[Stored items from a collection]
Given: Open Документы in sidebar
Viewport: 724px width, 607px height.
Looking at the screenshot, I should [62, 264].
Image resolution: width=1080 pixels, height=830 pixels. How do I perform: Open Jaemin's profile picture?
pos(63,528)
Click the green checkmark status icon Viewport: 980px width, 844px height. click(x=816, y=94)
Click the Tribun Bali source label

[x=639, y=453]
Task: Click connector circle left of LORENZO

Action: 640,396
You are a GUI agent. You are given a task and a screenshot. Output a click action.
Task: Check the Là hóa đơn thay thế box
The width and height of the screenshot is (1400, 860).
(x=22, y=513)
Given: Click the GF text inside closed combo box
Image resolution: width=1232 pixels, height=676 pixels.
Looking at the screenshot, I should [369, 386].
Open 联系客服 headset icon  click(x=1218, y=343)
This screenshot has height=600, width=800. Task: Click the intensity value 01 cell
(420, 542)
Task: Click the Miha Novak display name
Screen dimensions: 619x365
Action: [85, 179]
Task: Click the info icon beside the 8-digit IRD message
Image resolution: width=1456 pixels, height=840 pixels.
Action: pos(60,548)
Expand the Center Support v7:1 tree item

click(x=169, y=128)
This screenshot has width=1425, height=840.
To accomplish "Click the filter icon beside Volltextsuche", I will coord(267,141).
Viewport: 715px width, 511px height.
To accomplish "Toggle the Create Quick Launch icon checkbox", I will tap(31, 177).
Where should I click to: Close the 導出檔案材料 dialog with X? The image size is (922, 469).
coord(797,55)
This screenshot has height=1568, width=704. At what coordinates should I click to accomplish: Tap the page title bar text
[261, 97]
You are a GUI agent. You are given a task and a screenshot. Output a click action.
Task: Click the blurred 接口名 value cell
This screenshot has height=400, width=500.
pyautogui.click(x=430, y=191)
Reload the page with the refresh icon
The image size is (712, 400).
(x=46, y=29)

- [What you are asked to do]
Output exactly the lines from the one containing "Task: Click connector circle left of LORENZO" through the last line of the records, both included. Output nothing else.

- [Result of the task]
Task: Click connector circle left of LORENZO

Action: 640,396
You are a GUI agent. You are given a task and a screenshot. Output a click action.
Task: Check the Là hóa đơn thay thế box
The width and height of the screenshot is (1400, 860).
(x=22, y=513)
Given: Click the GF text inside closed combo box
Image resolution: width=1232 pixels, height=676 pixels.
Looking at the screenshot, I should [369, 386].
Open 联系客服 headset icon  click(x=1218, y=343)
This screenshot has height=600, width=800. Task: Click the intensity value 01 cell
(420, 542)
Task: Click the Miha Novak display name
Screen dimensions: 619x365
Action: [85, 179]
Task: Click the info icon beside the 8-digit IRD message
Image resolution: width=1456 pixels, height=840 pixels.
Action: pos(60,548)
Expand the Center Support v7:1 tree item

click(x=169, y=128)
This screenshot has width=1425, height=840.
To accomplish "Click the filter icon beside Volltextsuche", I will coord(267,141).
Viewport: 715px width, 511px height.
To accomplish "Toggle the Create Quick Launch icon checkbox", I will tap(31, 177).
Where should I click to: Close the 導出檔案材料 dialog with X? The image size is (922, 469).
coord(797,55)
This screenshot has height=1568, width=704. At what coordinates should I click to accomplish: Tap the page title bar text
[261, 97]
You are a GUI agent. You are given a task and a screenshot. Output a click action.
Task: Click the blurred 接口名 value cell
This screenshot has height=400, width=500.
pyautogui.click(x=430, y=191)
Reload the page with the refresh icon
The image size is (712, 400).
(x=46, y=29)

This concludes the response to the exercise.